Supplied passage —
From: Michael Felt <>
Date: Fri, 21 Apr 2017 15:37:08 +0200

As far as 90/14 days - what is your bigger concern? That something gets
lost (removed) prematurely, or that it hangs around "too" long, before
someone gets back to it.

If this is only for "stale" pull-requests - may be fine, as the original
author (pull-requestor) should still have their files. However, I know
myself - I have days when I can look at git-related projects and/or
respond/write to a mailing lists and then months where work prevents me
from continued involvement.

Lastly - assuming the bot sends mail to "all" who have commented on a
pull-request, 14 days may be a bit short. Just my luck - I go on
vacation for 21 days and the bot sends mail I do not see for 19 days...
imho: 14 days is cutting it tight.

On 4/7/2017 11:54 AM, Daniel Stenberg wrote:
> Hi,
> We regularly close bug reports and provided pull requests that don't
> go anywhere and are for all practical purposes abandoned[1]. This has
> been done pure manually. Bugs or work that get focus back can always
> be reopened or a new issue can be filed. It helps us filter out the
> "dead ones".

Data extract —
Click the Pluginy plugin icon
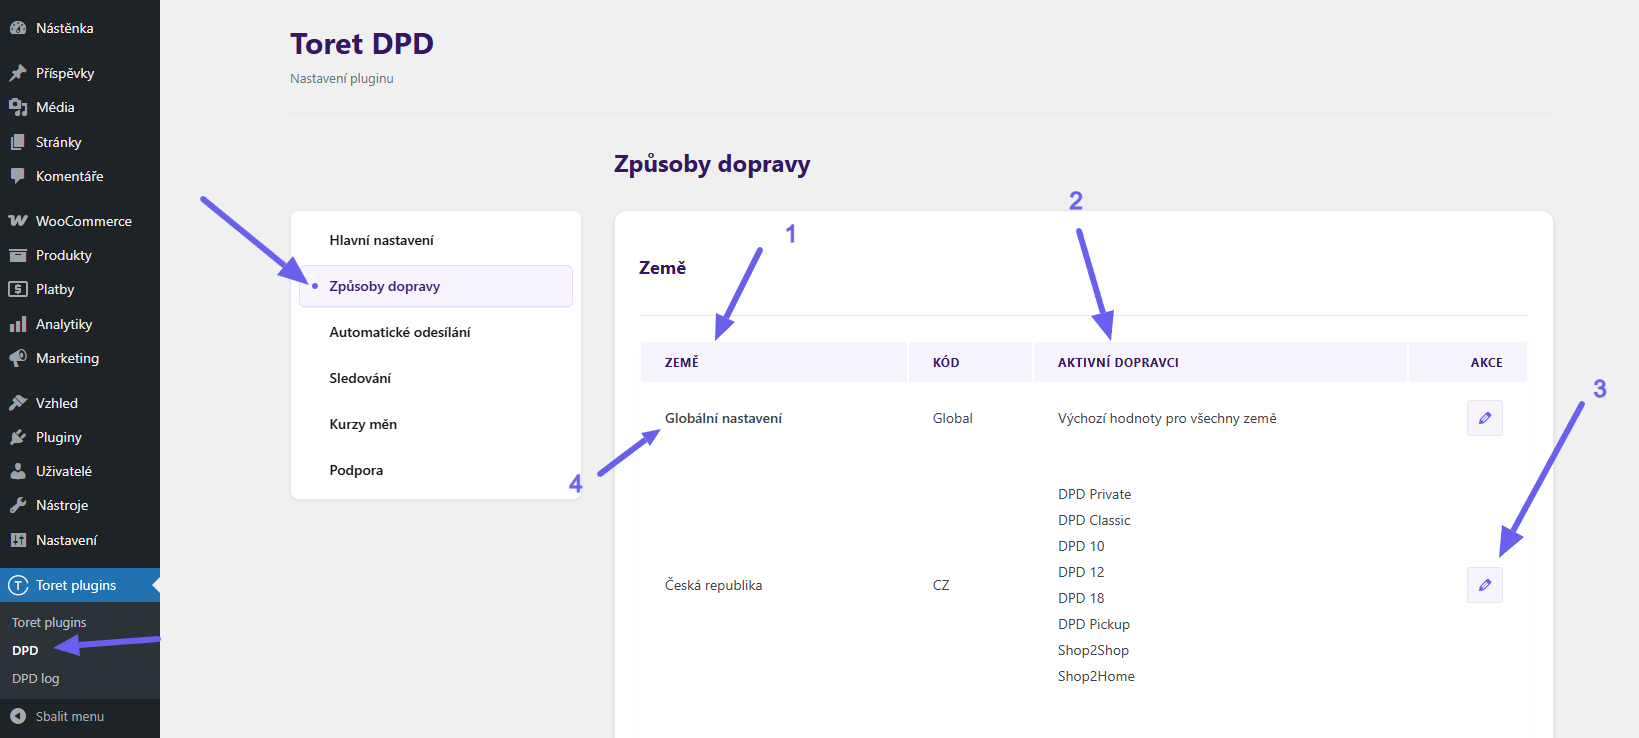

==

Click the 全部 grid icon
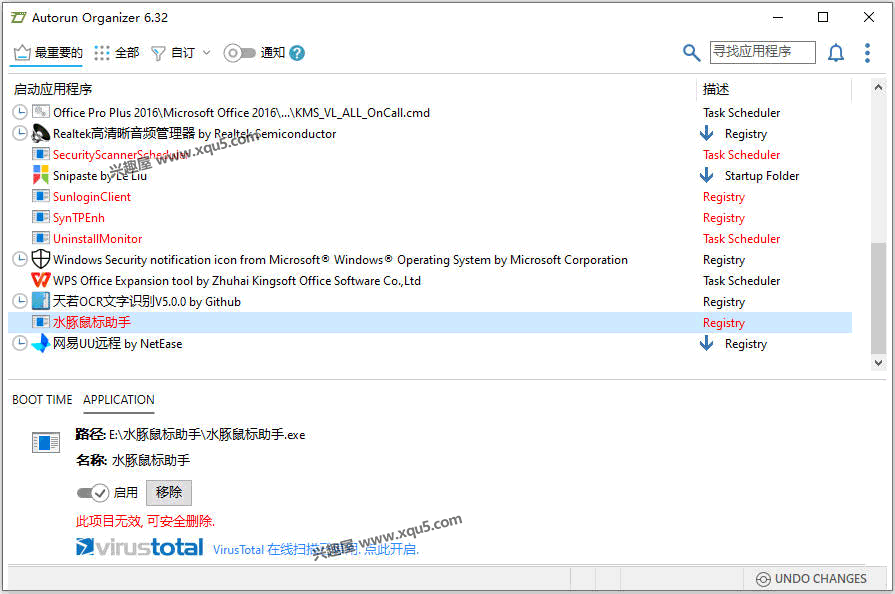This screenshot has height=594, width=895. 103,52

Set exercise A — List each distinct number of days the email gives as a length of time, with each number once.
Set exercise B — Edit the email by writing out everything from "As far as 90/14" down to "from continued involvement.", with "months" changed to "weeks".

Correct response A — 90, 14, 21, 19

Correct response B —
As far as 90/14 days - what is your bigger concern? That something gets
lost (removed) prematurely, or that it hangs around "too" long, before
someone gets back to it.

If this is only for "stale" pull-requests - may be fine, as the original
author (pull-requestor) should still have their files. However, I know
myself - I have days when I can look at git-related projects and/or
respond/write to a mailing lists and then weeks where work prevents me
from continued involvement.